> Directions for this task
Look through the data below. Pick out the lines holding the string "checkbox".
--- The data Enclosed Below ---
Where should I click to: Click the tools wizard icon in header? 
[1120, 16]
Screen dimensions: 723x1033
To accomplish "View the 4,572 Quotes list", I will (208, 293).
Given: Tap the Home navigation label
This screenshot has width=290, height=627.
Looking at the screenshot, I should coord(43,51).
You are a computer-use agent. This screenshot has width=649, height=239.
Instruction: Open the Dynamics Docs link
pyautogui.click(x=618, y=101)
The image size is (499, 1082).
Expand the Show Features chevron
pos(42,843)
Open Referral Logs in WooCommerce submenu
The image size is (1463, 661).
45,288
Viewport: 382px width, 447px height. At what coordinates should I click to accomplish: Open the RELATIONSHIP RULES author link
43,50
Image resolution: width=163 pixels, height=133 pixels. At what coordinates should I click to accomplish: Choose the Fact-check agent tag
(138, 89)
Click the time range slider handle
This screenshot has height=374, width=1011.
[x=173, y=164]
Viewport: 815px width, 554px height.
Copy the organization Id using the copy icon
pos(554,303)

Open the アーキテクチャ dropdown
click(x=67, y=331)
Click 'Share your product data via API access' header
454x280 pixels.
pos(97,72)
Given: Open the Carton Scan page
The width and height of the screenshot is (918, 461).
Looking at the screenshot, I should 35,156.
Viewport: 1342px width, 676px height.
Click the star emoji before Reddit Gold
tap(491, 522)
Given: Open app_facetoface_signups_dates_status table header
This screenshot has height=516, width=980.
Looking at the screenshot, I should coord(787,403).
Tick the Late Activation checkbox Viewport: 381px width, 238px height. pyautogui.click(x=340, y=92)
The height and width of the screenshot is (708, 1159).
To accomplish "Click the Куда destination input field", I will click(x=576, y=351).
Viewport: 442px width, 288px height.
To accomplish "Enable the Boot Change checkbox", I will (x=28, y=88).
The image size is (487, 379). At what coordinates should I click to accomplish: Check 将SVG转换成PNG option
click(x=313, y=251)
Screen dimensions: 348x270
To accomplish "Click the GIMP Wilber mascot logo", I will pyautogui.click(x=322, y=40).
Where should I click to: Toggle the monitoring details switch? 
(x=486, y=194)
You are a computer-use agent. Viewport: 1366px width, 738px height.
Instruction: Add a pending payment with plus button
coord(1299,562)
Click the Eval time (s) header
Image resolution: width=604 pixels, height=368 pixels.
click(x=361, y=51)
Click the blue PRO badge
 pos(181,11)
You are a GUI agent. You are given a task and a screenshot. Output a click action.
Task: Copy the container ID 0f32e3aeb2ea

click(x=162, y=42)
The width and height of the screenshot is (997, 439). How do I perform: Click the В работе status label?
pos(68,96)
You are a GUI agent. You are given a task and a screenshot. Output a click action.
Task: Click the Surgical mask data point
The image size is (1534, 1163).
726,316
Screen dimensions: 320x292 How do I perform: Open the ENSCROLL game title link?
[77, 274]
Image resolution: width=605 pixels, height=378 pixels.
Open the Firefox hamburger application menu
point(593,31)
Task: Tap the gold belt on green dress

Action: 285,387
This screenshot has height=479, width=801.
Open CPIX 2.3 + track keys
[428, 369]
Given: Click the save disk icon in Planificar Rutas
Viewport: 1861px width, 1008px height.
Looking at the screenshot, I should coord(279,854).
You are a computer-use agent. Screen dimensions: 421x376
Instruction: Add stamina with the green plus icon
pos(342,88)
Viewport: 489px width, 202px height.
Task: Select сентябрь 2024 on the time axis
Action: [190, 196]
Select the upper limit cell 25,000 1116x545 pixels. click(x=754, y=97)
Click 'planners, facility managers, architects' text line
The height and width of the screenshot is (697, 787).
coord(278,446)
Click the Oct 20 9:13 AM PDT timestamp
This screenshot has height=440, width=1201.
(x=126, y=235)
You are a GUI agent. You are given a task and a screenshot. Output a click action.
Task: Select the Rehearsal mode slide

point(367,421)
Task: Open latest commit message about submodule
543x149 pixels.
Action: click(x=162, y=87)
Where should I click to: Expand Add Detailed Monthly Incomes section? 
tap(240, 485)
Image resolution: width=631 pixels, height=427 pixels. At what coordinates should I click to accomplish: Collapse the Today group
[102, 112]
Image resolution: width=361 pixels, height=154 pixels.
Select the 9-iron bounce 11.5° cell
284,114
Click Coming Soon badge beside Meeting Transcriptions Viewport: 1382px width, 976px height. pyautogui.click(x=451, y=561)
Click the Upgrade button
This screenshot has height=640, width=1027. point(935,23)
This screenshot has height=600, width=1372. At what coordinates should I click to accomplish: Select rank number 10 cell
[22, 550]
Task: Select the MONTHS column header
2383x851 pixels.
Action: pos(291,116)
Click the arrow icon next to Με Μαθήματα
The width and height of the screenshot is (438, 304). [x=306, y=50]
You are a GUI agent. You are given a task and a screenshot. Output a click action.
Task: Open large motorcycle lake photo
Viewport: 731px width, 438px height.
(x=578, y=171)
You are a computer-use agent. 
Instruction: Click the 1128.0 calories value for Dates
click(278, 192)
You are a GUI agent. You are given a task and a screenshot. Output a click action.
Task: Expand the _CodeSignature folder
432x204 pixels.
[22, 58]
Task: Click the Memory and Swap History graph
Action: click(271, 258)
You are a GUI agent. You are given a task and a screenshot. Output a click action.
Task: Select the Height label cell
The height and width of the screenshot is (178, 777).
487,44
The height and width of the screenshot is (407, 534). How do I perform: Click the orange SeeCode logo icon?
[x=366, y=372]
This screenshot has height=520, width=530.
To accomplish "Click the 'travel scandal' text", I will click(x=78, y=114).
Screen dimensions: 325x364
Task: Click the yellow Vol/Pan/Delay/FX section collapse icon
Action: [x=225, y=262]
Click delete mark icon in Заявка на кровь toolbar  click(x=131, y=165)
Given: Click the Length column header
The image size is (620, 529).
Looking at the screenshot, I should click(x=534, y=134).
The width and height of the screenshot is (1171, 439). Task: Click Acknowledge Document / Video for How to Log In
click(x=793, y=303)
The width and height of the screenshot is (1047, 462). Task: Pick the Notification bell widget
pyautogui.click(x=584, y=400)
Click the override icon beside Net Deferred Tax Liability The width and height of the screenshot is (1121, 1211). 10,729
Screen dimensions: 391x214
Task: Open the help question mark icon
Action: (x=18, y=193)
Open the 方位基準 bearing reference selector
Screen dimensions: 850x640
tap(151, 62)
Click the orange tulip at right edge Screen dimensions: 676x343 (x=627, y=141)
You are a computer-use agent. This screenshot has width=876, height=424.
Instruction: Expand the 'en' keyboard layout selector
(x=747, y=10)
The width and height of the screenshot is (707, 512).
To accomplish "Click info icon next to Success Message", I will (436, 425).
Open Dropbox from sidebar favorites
--- End of Enclosed The data ---
> Your response
Tick the Late Activation checkbox Viewport: 381px width, 238px height. pyautogui.click(x=340, y=92)
To accomplish "Enable the Boot Change checkbox", I will (x=28, y=88).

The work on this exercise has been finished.